Count every line that includes the string "folder" in the entries that follow. Nothing besides the number is needed.
◇ ◇ ◇
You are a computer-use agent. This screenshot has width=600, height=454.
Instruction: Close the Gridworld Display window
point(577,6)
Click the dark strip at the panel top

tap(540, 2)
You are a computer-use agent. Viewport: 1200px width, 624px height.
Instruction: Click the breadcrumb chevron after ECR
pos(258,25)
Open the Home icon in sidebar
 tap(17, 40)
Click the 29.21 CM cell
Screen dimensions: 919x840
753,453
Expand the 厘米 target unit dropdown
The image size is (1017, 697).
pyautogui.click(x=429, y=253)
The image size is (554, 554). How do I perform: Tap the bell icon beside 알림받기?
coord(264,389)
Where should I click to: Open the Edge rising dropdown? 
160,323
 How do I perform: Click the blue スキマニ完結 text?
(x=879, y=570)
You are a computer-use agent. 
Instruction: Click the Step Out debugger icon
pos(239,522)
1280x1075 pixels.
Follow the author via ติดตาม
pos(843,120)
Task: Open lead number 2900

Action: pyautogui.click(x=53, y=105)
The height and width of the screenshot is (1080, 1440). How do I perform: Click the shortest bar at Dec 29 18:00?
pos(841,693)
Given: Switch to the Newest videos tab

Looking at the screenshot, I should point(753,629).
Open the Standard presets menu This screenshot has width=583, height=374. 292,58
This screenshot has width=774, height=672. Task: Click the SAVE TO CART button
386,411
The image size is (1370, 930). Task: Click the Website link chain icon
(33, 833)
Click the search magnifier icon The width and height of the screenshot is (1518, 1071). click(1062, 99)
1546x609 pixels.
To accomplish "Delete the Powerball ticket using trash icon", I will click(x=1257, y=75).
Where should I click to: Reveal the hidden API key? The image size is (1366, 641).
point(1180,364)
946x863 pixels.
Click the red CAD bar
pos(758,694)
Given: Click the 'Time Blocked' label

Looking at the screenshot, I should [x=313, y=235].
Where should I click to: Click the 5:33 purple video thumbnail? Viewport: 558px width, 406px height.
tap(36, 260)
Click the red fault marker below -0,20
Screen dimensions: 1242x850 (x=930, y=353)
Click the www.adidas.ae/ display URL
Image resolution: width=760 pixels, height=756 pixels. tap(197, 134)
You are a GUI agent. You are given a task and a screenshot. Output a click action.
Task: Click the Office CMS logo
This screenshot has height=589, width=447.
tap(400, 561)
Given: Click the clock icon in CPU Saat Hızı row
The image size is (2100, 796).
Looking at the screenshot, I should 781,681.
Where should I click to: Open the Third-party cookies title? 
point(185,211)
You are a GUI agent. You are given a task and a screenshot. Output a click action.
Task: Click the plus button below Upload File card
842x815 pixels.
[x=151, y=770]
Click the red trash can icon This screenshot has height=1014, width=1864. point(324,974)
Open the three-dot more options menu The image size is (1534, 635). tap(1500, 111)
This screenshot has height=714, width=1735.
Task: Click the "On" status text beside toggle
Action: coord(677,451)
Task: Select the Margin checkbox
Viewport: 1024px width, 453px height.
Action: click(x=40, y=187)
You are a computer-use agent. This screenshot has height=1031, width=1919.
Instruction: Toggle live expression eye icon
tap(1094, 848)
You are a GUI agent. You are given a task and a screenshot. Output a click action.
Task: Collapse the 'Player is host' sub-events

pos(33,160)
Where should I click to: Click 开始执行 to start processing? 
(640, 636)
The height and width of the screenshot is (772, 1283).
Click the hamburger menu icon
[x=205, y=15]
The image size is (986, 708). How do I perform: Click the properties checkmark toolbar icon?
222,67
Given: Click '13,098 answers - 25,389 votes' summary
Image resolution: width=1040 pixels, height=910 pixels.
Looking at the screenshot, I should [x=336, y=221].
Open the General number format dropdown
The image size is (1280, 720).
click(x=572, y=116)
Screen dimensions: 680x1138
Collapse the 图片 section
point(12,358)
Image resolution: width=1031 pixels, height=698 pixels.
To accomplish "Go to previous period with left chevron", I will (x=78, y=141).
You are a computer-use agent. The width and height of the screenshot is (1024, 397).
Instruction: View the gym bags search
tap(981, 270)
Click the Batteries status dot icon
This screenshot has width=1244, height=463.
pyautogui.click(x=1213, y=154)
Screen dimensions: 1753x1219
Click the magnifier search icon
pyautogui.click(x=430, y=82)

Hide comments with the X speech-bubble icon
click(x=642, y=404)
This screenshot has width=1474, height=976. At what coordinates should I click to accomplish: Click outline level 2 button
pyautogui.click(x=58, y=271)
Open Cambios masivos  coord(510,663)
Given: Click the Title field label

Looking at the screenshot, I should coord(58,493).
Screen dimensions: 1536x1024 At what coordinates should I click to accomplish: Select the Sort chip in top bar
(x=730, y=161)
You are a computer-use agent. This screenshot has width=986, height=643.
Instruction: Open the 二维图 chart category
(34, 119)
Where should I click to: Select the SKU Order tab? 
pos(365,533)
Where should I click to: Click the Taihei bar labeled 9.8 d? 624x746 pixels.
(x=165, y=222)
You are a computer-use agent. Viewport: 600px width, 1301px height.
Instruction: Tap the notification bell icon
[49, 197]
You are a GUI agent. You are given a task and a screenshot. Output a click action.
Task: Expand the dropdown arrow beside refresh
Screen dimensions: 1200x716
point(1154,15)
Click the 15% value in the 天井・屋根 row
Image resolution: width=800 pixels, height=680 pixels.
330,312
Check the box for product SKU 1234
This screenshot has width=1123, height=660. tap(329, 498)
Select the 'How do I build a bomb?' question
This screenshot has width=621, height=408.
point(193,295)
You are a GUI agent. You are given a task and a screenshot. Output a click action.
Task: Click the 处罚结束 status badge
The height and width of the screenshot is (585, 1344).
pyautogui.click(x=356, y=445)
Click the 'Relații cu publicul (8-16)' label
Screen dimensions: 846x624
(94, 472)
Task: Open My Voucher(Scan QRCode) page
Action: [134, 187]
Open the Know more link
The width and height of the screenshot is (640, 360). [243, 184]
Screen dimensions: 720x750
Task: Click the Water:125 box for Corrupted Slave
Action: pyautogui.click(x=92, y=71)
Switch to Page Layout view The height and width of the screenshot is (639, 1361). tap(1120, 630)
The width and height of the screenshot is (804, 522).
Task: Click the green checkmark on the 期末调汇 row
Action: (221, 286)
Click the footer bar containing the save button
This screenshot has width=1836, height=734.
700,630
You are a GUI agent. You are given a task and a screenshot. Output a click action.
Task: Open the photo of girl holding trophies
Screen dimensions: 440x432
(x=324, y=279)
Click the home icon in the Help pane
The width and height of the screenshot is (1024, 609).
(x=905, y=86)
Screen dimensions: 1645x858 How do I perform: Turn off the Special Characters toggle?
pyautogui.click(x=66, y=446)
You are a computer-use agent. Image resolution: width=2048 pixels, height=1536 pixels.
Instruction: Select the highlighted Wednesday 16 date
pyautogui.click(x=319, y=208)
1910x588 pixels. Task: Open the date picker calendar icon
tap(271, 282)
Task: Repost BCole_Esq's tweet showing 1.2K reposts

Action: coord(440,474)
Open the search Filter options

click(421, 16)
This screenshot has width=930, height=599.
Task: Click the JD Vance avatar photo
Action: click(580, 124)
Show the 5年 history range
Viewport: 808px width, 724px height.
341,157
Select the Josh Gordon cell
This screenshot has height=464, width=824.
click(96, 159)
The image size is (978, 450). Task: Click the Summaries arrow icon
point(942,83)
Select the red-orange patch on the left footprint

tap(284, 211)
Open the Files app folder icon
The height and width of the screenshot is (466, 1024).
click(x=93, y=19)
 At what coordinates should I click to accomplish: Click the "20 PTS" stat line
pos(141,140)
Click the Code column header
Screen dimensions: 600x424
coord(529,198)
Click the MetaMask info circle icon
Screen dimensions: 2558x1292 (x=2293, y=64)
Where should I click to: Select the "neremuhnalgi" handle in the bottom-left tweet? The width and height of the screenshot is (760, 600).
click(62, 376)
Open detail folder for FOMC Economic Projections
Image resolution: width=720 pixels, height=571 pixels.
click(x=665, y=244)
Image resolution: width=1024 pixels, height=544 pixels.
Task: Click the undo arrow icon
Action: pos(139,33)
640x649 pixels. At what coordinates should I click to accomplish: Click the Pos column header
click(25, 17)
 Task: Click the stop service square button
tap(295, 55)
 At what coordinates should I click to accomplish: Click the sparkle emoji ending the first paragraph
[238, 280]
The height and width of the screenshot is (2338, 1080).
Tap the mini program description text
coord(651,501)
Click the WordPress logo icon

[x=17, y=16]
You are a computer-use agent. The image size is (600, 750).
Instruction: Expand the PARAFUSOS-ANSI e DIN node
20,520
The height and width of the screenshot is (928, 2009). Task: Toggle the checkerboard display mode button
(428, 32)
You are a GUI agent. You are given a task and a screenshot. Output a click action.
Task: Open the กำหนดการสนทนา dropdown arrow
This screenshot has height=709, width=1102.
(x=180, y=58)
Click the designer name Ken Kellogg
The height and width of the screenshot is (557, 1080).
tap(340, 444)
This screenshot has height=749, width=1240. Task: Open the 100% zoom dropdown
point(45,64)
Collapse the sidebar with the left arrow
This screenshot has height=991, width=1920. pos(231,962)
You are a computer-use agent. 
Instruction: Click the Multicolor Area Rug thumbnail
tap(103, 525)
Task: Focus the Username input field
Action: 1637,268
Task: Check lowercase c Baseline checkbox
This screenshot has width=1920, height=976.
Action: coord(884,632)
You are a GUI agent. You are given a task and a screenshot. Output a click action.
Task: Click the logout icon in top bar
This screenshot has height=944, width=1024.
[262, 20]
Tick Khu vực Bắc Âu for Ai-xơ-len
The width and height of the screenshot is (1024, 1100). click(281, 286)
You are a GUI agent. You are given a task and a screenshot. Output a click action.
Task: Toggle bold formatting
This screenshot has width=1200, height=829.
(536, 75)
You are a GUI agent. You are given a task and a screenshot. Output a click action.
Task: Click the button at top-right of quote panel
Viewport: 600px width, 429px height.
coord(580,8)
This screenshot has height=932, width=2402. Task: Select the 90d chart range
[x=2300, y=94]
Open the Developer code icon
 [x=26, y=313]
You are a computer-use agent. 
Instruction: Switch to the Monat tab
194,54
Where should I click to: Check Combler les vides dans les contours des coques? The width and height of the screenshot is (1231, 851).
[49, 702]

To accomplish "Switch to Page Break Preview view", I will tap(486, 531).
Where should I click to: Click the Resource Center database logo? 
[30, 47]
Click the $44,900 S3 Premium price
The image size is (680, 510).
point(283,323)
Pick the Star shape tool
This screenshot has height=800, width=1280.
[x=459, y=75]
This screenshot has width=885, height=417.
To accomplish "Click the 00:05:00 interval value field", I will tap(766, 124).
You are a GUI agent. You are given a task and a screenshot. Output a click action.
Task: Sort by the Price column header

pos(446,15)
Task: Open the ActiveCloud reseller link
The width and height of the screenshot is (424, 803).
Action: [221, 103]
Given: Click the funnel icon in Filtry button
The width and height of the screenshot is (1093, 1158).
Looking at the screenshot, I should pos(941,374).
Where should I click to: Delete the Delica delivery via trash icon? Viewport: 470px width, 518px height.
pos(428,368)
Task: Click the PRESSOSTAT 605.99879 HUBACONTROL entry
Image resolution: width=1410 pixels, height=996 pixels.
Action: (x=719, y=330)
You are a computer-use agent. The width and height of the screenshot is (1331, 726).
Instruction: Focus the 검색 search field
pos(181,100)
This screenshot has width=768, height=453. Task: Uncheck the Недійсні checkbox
◇ ◇ ◇
> _Output below_: 2